### WRITTEN TASK:
Swap each "Image resolution" in these records for "Image size" and reproduce the records with nothing else altered.

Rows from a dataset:

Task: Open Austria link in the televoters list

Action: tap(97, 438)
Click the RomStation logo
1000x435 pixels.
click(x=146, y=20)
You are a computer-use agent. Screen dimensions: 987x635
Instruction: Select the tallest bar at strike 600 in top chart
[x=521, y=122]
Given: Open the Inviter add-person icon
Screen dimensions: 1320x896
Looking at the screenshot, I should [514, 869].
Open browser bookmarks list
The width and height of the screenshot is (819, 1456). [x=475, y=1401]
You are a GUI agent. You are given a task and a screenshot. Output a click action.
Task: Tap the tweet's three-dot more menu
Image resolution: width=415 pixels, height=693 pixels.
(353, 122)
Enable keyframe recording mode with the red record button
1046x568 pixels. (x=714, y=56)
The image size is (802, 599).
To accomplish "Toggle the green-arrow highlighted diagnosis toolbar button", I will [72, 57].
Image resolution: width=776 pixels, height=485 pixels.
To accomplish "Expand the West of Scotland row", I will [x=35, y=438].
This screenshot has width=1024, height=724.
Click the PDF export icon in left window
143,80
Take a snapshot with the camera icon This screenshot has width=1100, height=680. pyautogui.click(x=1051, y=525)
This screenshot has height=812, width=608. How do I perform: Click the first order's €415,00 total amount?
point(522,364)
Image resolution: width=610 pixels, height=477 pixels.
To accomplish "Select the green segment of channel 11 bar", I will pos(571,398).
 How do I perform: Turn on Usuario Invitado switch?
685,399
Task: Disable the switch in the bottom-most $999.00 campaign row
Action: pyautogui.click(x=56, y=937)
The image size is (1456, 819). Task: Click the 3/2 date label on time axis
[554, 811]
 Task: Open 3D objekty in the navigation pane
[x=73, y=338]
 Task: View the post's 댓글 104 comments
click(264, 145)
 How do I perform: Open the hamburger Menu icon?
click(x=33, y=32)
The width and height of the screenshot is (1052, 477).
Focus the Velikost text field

### OUTPUT OF THE EXERCISE:
Task: Open Austria link in the televoters list

Action: tap(97, 438)
Click the RomStation logo
1000x435 pixels.
click(x=146, y=20)
You are a computer-use agent. Screen dimensions: 987x635
Instruction: Select the tallest bar at strike 600 in top chart
[x=521, y=122]
Given: Open the Inviter add-person icon
Screen dimensions: 1320x896
Looking at the screenshot, I should [514, 869].
Open browser bookmarks list
The width and height of the screenshot is (819, 1456). [x=475, y=1401]
You are a GUI agent. You are given a task and a screenshot. Output a click action.
Task: Tap the tweet's three-dot more menu
Image size: width=415 pixels, height=693 pixels.
(353, 122)
Enable keyframe recording mode with the red record button
1046x568 pixels. (x=714, y=56)
The image size is (802, 599).
To accomplish "Toggle the green-arrow highlighted diagnosis toolbar button", I will [72, 57].
Image size: width=776 pixels, height=485 pixels.
To accomplish "Expand the West of Scotland row", I will [x=35, y=438].
This screenshot has width=1024, height=724.
Click the PDF export icon in left window
143,80
Take a snapshot with the camera icon This screenshot has width=1100, height=680. pyautogui.click(x=1051, y=525)
This screenshot has height=812, width=608. How do I perform: Click the first order's €415,00 total amount?
point(522,364)
Image size: width=610 pixels, height=477 pixels.
To accomplish "Select the green segment of channel 11 bar", I will pos(571,398).
 How do I perform: Turn on Usuario Invitado switch?
685,399
Task: Disable the switch in the bottom-most $999.00 campaign row
Action: pyautogui.click(x=56, y=937)
The image size is (1456, 819). Task: Click the 3/2 date label on time axis
[554, 811]
 Task: Open 3D objekty in the navigation pane
[x=73, y=338]
 Task: View the post's 댓글 104 comments
click(264, 145)
 How do I perform: Open the hamburger Menu icon?
click(x=33, y=32)
The width and height of the screenshot is (1052, 477).
Focus the Velikost text field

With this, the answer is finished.